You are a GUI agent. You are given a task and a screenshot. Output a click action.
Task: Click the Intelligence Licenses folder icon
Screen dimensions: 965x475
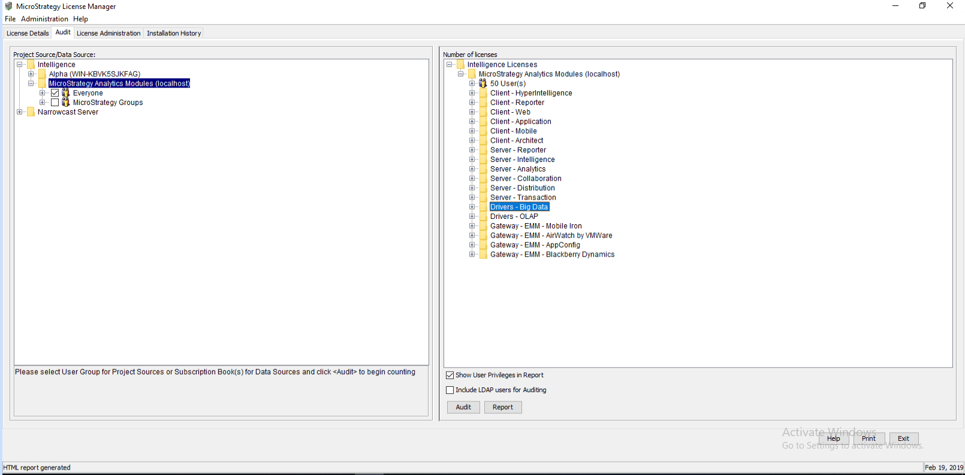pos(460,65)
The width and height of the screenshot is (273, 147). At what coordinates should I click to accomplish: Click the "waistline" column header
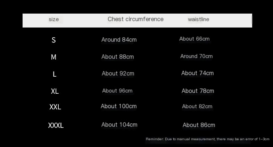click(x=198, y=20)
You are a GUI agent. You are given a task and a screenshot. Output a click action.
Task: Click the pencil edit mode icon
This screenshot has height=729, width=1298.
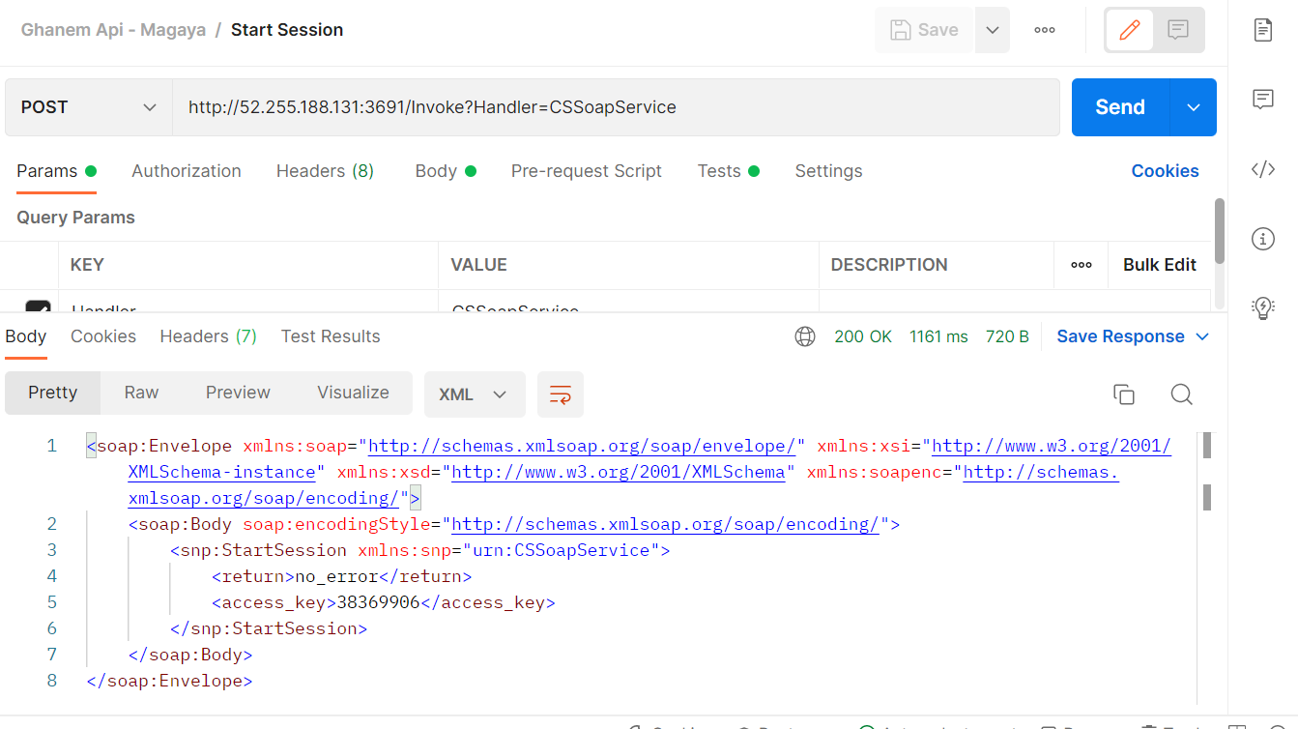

* * *

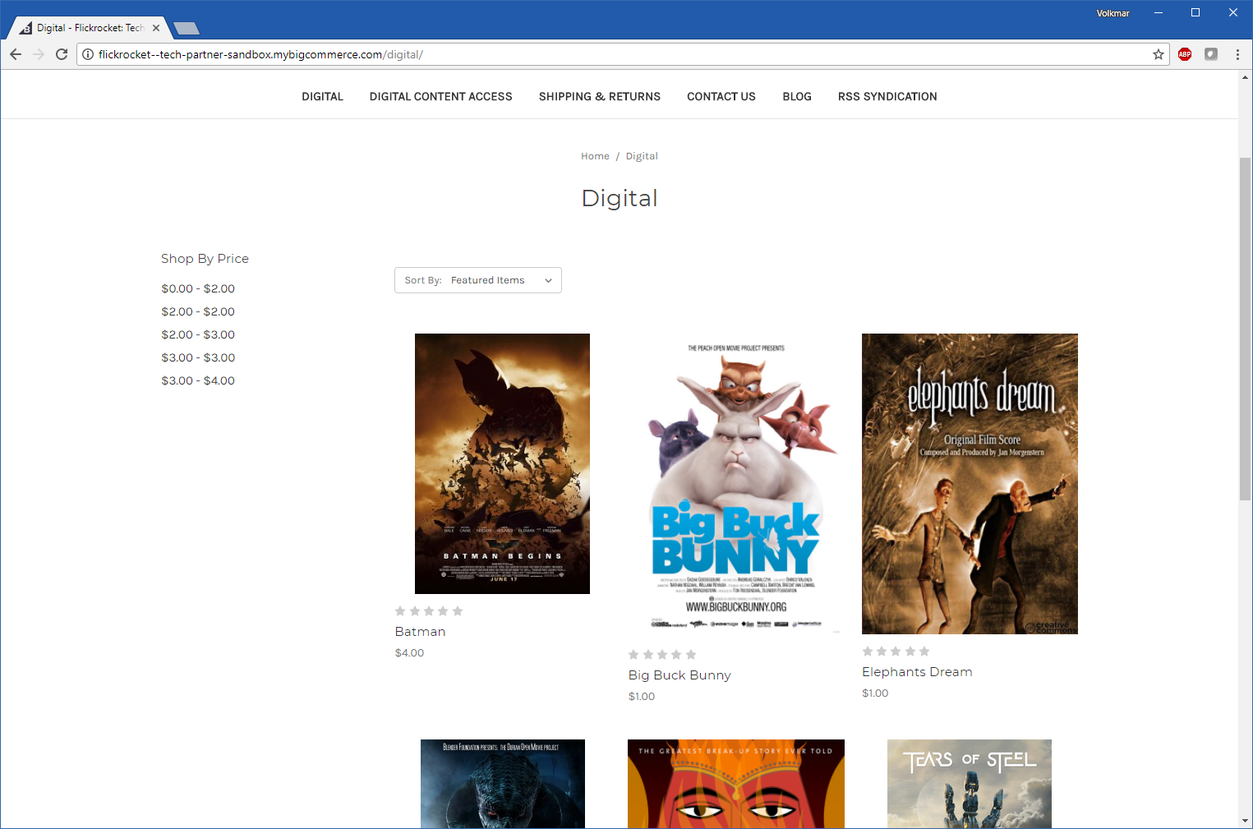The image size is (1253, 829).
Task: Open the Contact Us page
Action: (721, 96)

◆ **WHAT YOU WILL DO**:
Give the count of lines in the entries above that hold the word "icon", with no other words.

◆ **FINISHED TASK**:
2